Kathmandu (Nepal) – Verzweifelter Kampf gegen die Zeit: Nach der Flutkatastrophe vom Mittwoch werden 933 Bauarbeiter vermisst, die am Wasserkraftwerk Trishuli beschäftigt waren. Die Regierung vermutet, dass rund 350 von ihnen seit Mittwoch in einem Tunnel eingeschlossen sind.
Einsatzkräfte des Militärs arbeiten seit Tagen fieberhaft am Standort des Kraftwerks Trishuli. Das Gelände ist nach der Katastrophe völlig verwüstet.
Rettungskräfte bohren Loch zum Tunnel
Am Samstag bohrten sich die Rettungskräfte bis zum oberen Teil des verschütteten Tunnels durch.

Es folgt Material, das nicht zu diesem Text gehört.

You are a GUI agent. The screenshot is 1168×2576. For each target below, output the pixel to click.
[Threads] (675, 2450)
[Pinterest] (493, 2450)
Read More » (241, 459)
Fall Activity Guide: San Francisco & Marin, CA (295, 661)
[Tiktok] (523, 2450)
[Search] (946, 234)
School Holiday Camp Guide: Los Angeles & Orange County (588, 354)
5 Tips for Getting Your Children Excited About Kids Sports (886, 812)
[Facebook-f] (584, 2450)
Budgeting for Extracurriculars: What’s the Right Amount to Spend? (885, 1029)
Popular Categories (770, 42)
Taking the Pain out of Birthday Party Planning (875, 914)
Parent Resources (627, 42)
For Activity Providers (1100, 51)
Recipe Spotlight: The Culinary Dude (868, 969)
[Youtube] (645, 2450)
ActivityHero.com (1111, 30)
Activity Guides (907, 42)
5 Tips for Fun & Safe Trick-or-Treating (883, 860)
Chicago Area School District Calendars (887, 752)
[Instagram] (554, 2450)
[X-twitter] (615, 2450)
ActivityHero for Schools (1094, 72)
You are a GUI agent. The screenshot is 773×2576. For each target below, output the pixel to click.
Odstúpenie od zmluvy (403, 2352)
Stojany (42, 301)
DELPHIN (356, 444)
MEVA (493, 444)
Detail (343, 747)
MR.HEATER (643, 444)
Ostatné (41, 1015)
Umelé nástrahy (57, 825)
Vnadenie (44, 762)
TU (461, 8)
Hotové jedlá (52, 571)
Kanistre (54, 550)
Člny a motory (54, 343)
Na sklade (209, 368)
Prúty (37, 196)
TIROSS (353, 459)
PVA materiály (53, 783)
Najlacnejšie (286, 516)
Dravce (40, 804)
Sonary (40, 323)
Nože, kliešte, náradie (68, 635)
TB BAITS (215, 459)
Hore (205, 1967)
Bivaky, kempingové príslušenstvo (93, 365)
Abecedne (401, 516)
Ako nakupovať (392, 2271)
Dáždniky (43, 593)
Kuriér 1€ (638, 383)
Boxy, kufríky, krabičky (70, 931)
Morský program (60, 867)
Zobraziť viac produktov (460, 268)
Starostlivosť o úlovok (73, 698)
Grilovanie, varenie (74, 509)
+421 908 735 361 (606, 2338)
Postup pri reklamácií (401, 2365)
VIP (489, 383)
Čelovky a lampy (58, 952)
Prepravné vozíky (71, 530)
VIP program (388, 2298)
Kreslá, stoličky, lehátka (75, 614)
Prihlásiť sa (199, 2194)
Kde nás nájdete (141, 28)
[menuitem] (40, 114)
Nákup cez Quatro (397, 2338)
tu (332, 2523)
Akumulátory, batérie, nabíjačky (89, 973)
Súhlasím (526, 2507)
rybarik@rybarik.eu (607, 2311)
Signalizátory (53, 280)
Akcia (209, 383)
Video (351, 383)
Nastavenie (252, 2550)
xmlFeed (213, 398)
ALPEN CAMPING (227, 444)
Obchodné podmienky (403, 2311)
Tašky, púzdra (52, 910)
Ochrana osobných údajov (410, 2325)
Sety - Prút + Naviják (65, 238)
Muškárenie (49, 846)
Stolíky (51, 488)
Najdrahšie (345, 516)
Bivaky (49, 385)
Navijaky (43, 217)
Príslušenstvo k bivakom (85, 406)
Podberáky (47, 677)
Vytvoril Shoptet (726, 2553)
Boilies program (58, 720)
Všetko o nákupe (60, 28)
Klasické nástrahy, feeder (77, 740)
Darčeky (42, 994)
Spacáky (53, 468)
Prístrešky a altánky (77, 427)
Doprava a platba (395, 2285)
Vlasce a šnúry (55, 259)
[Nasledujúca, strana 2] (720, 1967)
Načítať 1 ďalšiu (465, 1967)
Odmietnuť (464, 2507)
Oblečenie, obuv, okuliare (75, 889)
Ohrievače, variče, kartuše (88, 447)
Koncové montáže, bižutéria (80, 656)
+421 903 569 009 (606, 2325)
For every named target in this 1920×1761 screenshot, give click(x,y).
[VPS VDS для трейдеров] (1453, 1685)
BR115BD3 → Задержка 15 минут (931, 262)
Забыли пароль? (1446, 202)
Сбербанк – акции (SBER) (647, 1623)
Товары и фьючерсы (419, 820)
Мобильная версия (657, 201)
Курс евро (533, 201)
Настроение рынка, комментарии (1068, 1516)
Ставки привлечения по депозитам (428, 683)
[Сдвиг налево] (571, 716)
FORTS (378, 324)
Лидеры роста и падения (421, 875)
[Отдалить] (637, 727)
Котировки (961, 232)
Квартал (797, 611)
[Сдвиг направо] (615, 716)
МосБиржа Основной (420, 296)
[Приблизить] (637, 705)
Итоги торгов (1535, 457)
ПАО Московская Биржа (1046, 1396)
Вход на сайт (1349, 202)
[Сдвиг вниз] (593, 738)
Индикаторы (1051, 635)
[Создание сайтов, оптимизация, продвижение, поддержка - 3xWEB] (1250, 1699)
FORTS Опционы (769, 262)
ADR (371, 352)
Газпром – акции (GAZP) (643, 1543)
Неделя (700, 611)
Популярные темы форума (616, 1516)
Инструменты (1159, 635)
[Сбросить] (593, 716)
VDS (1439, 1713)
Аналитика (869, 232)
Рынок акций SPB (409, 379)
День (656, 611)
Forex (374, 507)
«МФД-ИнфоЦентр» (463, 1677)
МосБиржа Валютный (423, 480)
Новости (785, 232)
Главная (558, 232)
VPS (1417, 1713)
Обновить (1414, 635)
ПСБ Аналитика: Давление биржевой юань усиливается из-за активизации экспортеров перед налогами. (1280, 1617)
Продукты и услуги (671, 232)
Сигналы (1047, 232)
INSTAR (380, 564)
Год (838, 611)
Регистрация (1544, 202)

Es wurden Luft hineingepumpt und Kameras hinabgelassen. Offenbar war aber niemand zu sehen. Am Sonntagnachmittag seilten sich dann Einsatzkräfte in das Loch ab. Sie riefen nach den Überlebenden, aber niemand antwortete.
Jetzt soll die Stelle durch Sprengungen und schwere Maschinen erweitert werden. Dann wollen Einsatzkräfte mit Sauerstoffgeräten in den Tunnel einsteigen und nach den vermissten Arbeitern suchen. Wenn es Überlebende gibt, sind sie seit sechs Tagen eingeschlossen.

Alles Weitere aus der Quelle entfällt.